SourceForge Headquarters 225 Broadway Suite 1600 San Diego, CA 92101 +1 (858) 454-5900

On Monday 11 November 2002 15:15, Peter Murray-Rust wrote:
> Christoph and I met last weekend near Berlin (for conference reasons) but
> managed to spend most of a day discussing CDK (and JUMBO) strategy. We
> believe there is a growing interest in OpenSource in chemistry and that
> these projects provide library functionality for a range of developments.
> [We appreciate that JMOL and JChemPaint are closely linked to this but
> didn't look at them in detail].

As the new Jmol project leader, I will move Jmol towards CDK and in the end 
completely integrate it with CDK.

> These are my own recollections from what we talked about - I'd be
> interested in feedback
>
> There is a real need for a toolkit in Java and CDK provides a useful - but
> not complete - amount of functionality. In many cases this is complementary
> to what JUMBO provides and we thought it important not to duplicate our
> efforts.

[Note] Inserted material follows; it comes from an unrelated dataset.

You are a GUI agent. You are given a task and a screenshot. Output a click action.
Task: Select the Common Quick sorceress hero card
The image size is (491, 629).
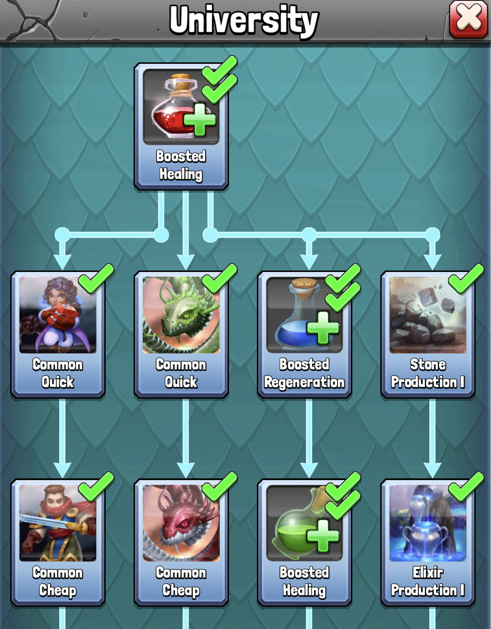pyautogui.click(x=58, y=334)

Duplications not only waste scarce resource but they can lead to
> incompatibilities. There are a number of features in JUMBO which are more
> comprehensively done in CDK and I will switch to CDK for those rather than
> duplicate. Similarly there are reverse directions where we will continue
> development in JUMBO and offer those to CDK users. As a result the
> JUMBOLibrary will be refactored and be considerably smaller and I see this
> as a good thing.
>
> Some of the current strengths are:
>
> CDK:
>
> chemical perception (aromaticity, tautomerism, etc.)
> chemical topology (ringsets, etc.)
> substructure search and isomorphism
> structure generation and layout
> SMILES
>
> JUMBO:
>
> XML, SAX and DOM
> complex documents and legacy file formats
> metadata and dictionaries
> spectra and their interactive rendering
> [We shall therefore not currently develop the SMILES, chemical perception
> and layout in JUMBO].
>
> Both systems have ancillary support for graphics, maths, chemical
> resources, etc. and it may be valuable to harmonise some of these].
>
> We have started to use CDK - as users as well as developers - and offer
> some feedback. Please take this in a positive spirit :-)
>
> It has been easy to create some applications and problematic for others. We
> have used the layout and fingerprinter and these have performed well.
> However we have had problems with i/o routines and also with atomTypes. We
> like the unit test approach but wonder whether all modules have got a test
> harness. More specifically:
> - the i/o routines normally only extract a subset of the fields within a
> file. As examples MDLReader does not extract the 11 fields for each atom
> and does not read the 2D/3D flag while CMLReader does not read atomRef in
> stringArray nor hydrogenCount. None of the I/O routines throw exceptions
> and we feel it is critical that I/O detects *all* violations of the file
> specification (this is the approach we try to take in JUMBOLib). If the
> routines do not process all input then it must be clearly stated what is
> omitted.

Yes, documentation is still too limited... About those missing features... CDK 
has been mostly driven by need, which is quite common in open source 
projects... for some features, like reading some info from a file, there has 
been no need yet, and thus not be added yet... 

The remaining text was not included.